Does this mean I don't think marriage is about children? Of course not. I have just said that overwhelmingly marriage is concerned directly with the relationship between the spouses as opposed to the relationship between parent and children (which exists independently of marriage). The crucial point to remember, though, is that the relationship between a child's parents has an enormous impact on the welfare of the child.
Children generally do better when their parents are married. This seems obvious to me, but studies certainly back me up. Why is that? Is it because a child is then more likely to be raised by his or her biological parents? Possibly, although I would think adopted children would fare better with married parents. Is it because a child of a married couples is more likely to be raised with a father and mother? Possibly, but I doubt this is the main reason marriage is better. For one children do better with marriage as opposed to cohabitation which would also provide a father and mother. Children do better with married parents as opposed to divorced parents even if both are involved in the child's life. Furthermore, studies to date (while necessarily imperfect because of the limited data) support the belief that a child does just as well with same-sex parents.

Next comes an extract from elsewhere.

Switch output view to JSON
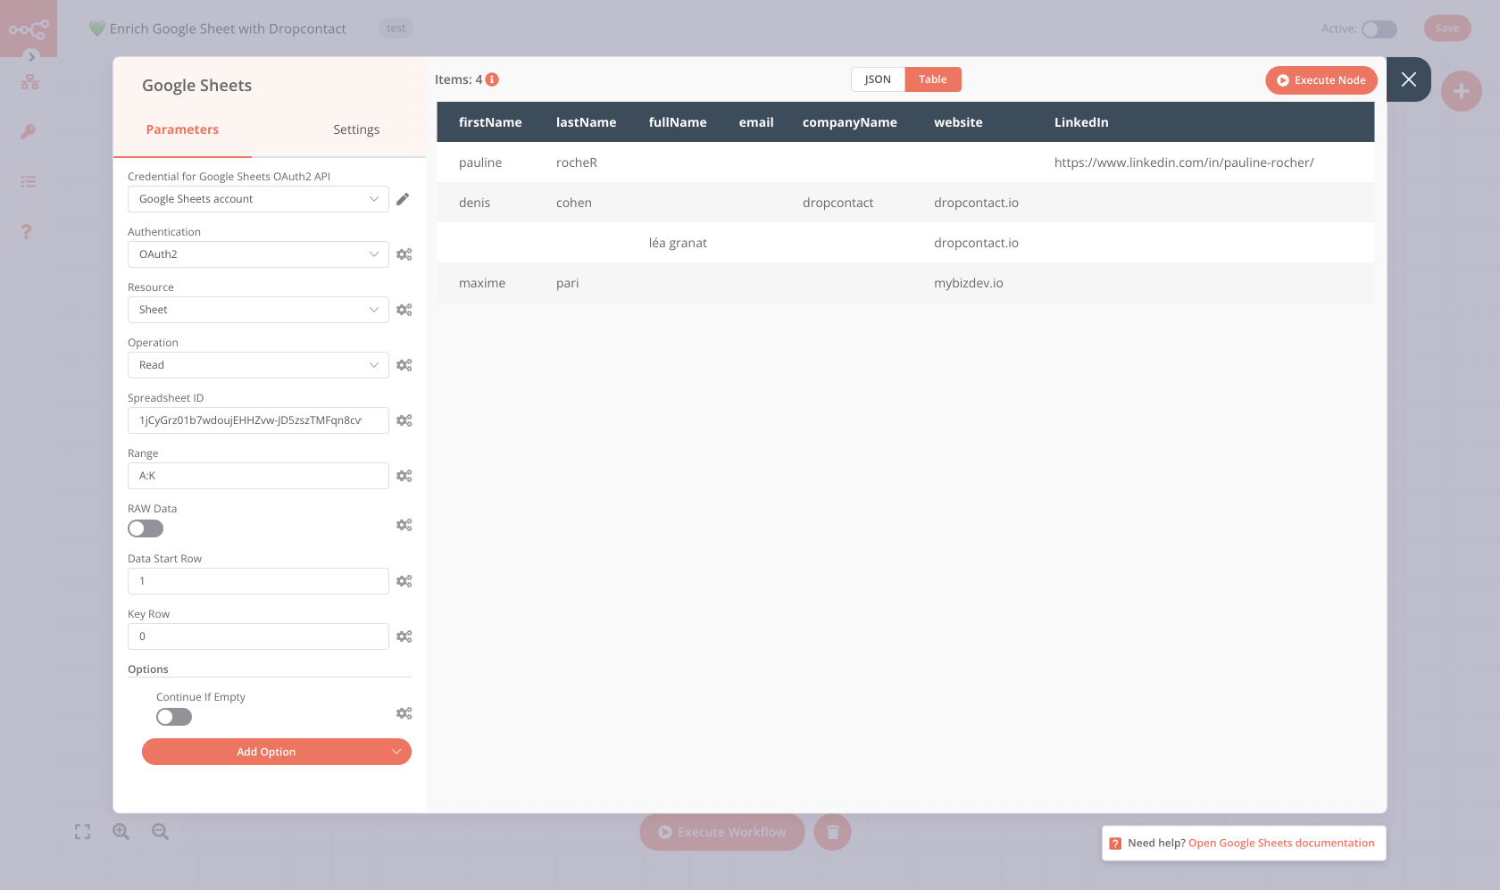 pyautogui.click(x=877, y=79)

So, no, I do not believe that the benefit of marriage to children stems primarily from who the marriage provides, but rather the structure it provides. Again given the same two parents, I think married parents would provide a better structure for the children than cohabiting parents. Why should this be the case? The short answer is because the relationship between the parents makes a big difference to the child. Part of that is the love parents show to each other, but there is much more. When the parents have obligations not only to the child, but to each other there is a model that family members have obligations to each other which are serious and enduring. There is also a sense of security in a child knowing their parents have made a solemn commitment to remain together. Marriage makes it easier for the adults to fulfill their obligations even in times of difficulty. This can teach a child on the importance of fulfilling our obligations to each other even through difficult times.
This is not to mention the more concrete ways that the parents' obligations to each other benefit the child. They make it easier for one or both of the parents to sacrifice career interests to put the family first. They make it easier to support each other in times of sickness and other difficulties. Certainly a child is going to do better when his or her parents are well cared for, and who better to care for them than each other.
When we talk about marriage as the ideal for raising children, we do not mean that every couple who gets married makes the perfect parents. Nor do we mean that every couple who gets married is capable of providing everything for their children. What we mean is that a couple who marries is at least doing all that they can to help their future children, in large part because they are doing all they can to establish a committed relationship to each other.
[Again I won't be posting this weekend because of the holiday.]